After Gates was apprehended and confessed to the attack on Ms. Cuttle, his lengthy criminal record came to the attention of Army personnel. It was revealed that, prior to his enlistment, Gates had been convicted, on three separate occasions, of serious crimes. His first conviction occurred in April, 1986, when he was tried as a juvenile and found guilty of aggravated burglary and rape. In 1987, he was convicted as an adult of burglary and attempted theft, and in 1989 he was convicted again on a variety of weapons charges. Because federal law bars convicted felons from entering the armed forces except by special waiver, these facts, had they been known, and had there been no waiver, would have barred Gates' enlistment.

After Gates' criminal history was revealed, the Army's Recruiting Command (USAREC) conducted an internal investigation to determine why his application had been allowed to proceed. This investigation resulted in a finding that USAREC had done nothing improper.

Subsequently, at the behest of Ms. Cuttle's relatives, the IG conducted an independent investigation of USAREC's handling of Gates' enlistment. Contrary to USAREC's internal report, the IG's investigation discovered widespread misfeasance at every step of the recruitment process and found that USAREC's own investigation had failed to comply with Army regulations. The report concluded that were it not for the "dereliction or apathetic performance" of duty by USAREC personnel, Gates' enlistment would never have been approved.

The IG's report found two significant areas in which Gates' enlistment was mishandled.
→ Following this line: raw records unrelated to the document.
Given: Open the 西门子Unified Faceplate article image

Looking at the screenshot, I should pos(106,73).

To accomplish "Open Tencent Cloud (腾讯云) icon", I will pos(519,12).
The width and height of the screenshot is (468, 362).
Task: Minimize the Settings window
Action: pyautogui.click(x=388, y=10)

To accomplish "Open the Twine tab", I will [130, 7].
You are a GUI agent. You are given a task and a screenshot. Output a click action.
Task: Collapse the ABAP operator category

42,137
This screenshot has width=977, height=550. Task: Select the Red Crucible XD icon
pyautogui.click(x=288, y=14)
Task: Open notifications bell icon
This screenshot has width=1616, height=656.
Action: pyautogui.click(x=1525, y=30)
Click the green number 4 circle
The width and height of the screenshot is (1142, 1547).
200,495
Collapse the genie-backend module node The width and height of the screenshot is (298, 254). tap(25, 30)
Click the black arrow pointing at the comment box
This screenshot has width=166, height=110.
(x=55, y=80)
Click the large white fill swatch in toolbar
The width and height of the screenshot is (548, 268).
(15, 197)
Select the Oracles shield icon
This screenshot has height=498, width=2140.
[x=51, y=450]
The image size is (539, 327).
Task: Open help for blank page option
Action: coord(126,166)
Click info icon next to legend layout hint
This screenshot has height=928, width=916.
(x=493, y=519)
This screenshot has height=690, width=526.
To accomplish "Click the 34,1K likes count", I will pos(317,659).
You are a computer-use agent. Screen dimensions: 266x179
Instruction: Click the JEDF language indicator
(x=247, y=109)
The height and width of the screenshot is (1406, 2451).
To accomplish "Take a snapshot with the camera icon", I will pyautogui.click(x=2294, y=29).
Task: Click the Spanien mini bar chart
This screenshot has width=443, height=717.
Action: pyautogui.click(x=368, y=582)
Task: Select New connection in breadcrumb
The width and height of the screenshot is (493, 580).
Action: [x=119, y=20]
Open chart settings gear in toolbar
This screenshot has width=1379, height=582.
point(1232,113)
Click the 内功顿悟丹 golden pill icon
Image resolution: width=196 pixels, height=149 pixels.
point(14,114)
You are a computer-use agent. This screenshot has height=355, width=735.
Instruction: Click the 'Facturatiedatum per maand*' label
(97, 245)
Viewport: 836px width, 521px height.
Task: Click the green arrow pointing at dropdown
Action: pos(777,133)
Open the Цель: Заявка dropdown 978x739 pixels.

The first related to the failure of USAREC personnel to investigate discrepancies in the information which Gates' had provided on his application form. Gates stated that he had attended Lawrence Gardner High School in Kansas from September, 1984 until June, 1986, and that he had attended National Technical College in Chicago from August 1986 until October, 1989. This information was contradicted by his high school diploma, which indicated a December, 1987 graduation date, and by his high school transcript, which indicated that he had attended Leavenworth High School from 1984 to 1987, had passed the GED exam in October 1987, and had not been released from "Lawrence Gardner High School-Youth Center" until October, 1988. Had recruiters investigated this discrepancy, they would likely have discovered that Gates' had been attending high school in a Kansas youth detention facility, where he had been serving time for crimes he had not reported to his recruiter. Moreover, the mere fact that Gates' had made misrepresentations on his application would have disqualified him for enlistment.

Gates' application also misstated his criminal history. It failed to reveal any of his previous convictions, and stated only that he had been arrested on drug possession charges, but that the charges had been dropped. Even in that case, however, Gates' description was inconsistent with court documents. The dates were incorrect and the documents showed that the charges had not been dropped, but that he had been acquitted after a trial. Nonetheless, no USAREC personnel investigated the matter further.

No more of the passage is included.